Les Français adorent les grandes abstractions – Liberté, Égalité, Fraternité – et les approches globalisantes héritées de Durkheim – l’individu est l’œuvre plus que l’auteur de la Société – et de Bourdieu – l’École reproduit les inégalités d’un capital culturel hérité. Ainsi y a-t-il dans la plupart des essais portant sur l’éducation, l’école, les études supérieures… deux grands oubliés, deux choses bien concrètes : les cours et ceux qui les font.
Nous sommes tous allés à l’école et nous en souvenons : certains professeurs peinaient à enseigner ou feignaient de le faire (sauf le jour de la visite de l’inspecteur), d’autres étaient merveilleux (ceux-là parfois étrangement moins d’ailleurs en présence de l’inspecteur…), prenaient leur travail au sérieux et participaient mieux que quiconque à réduire les inégalités des chances, du primaire au supérieur.
Récemment, un jeune économiste entré premier au concours à HEC m’a avoué n’avoir jamais eu – dans sa pourtant très bonne classe préparatoire – de vrai cours sur la construction européenne. Il faut croire que l’Europe ne devait pas « tomber » l’année de son concours… ou que le professeur – pourtant rémunéré pour cela, c’est au programme… – ne jugeait pas de son devoir (il ne la portait apparemment pas dans son cœur) de l’enseigner aux futurs citoyens.
Certains ne font plus que préparer à la réussite à un concours plutôt que d’instruire, au sens de ce que « public » voulait dire : non bien d’État mais bien commun… Certains préparationnaires sont assistés aux dissertations toutes faites, dopés aux « exos » de maths hautement probables, ils ont ingurgité des procédés, des moyens de « faire genre », appris par cœur ce qui restera à jamais incompris.
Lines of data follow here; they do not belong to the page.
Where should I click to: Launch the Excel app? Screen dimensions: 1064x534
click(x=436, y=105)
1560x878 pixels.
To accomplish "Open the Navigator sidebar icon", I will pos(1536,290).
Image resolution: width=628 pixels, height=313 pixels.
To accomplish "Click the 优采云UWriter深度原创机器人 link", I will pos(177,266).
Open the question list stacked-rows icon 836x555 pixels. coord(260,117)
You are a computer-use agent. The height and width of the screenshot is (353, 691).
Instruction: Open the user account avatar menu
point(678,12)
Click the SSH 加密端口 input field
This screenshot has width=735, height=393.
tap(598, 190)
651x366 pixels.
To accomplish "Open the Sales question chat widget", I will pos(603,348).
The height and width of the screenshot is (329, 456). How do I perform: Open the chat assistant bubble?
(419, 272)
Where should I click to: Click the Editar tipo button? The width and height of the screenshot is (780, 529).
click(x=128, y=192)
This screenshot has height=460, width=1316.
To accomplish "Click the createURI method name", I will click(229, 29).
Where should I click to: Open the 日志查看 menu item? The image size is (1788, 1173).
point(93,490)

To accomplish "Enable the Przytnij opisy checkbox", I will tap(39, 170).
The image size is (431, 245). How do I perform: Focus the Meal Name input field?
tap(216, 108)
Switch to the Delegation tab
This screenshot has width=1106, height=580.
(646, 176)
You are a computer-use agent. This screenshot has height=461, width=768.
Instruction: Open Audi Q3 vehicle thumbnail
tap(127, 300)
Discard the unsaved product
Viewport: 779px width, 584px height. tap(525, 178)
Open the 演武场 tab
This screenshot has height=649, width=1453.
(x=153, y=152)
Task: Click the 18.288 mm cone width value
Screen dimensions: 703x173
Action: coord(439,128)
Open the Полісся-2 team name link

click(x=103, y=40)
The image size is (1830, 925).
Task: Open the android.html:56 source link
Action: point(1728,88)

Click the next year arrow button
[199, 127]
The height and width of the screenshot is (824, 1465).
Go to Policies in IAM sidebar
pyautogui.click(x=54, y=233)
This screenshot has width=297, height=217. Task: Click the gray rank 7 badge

Cela, avec l’IA, ou grâce à l’IA, se fera sans doute mieux. Les fossoyeurs seront les fossoyés.
Une étudiante de Grande École m’a dit un jour : « l’appel, ça a été inventé pour protéger les mauvais profs »… Dans le supérieur, ce n’est pas faux. On trouve à l’Université des professeurs impliqués, inspirants, et d’autres, chercheurs peut-être formidables, feraient mieux de ne pas enseigner, tant cela leur importe peu. Un ancien étudiant devenu professeur me racontait un jour comment ses collègues – of Princeton please – se moquaient du temps qu’il consacrait à la préparation des cours qu’il était fier de dispenser. À quoi bon lui disait-on puisque sa carrière allait dépendre d’articles – on dit « papiers » dans le jargon, triste métonymie – qu’il allait publier, sûrement pas de la qualité de ses cours…
Nous le savons tous mais n’osons le dire dans le pays qui a supprimé les corporations mais, comme nul autre peut-être , a fait survivre le corporatisme : il y a des cours où l’on perd son temps, où slides et powerpoint sont commentés comme si on ne savait lire, d’autres que rien ne nous ferait manquer. Qu’aucune IA ne nous fera jamais manquer. Parce qu’on y apprend mieux, qu’on y comprend plus vite, qu’on s’interroge davantage, qu’on peut en sortir grandi d’une capacité à développer une pensée personnelle, singulière. Et, ce qui est loin d’être négligeable, qu’on y est heureux.
Prenons garde, pour former les diplômés de demain, au sérieux des concours (nous y reviendrons bientôt à la lecture surprenante de copies…), à ce que l’éducation – la classe préparatoire en particulier – ne devienne un élevage d’oies pour Noël. J’aime le foie gras. Une fois par an. Mais un vol d’oies sauvages est plus responsable. Et autrement plus beau.
L’injonction du titre de l’essai de Laurent Alexandre et d’Olivier Babeau importe moins que la mise en garde de son sous-titre. Prenons garde à ce que nous devons apprendre. Laurent Alexandre s’est un jour extasié sur un plateau télé de la qualité de la réponse de l’IA à la question de savoir « ce que penserait Napoléon de la construction européenne ». À question aussi idiote, une réponse même savamment écrite, reste idiote. Ignorante du sens du mot Histoire (je n’ai pas dit du sens de l’histoire). Pédagogiquement catastrophique. Quand on apprend aux étudiants à apprendre comme des machines, il ne faut pas s’étonner d’être remplacé par une machine.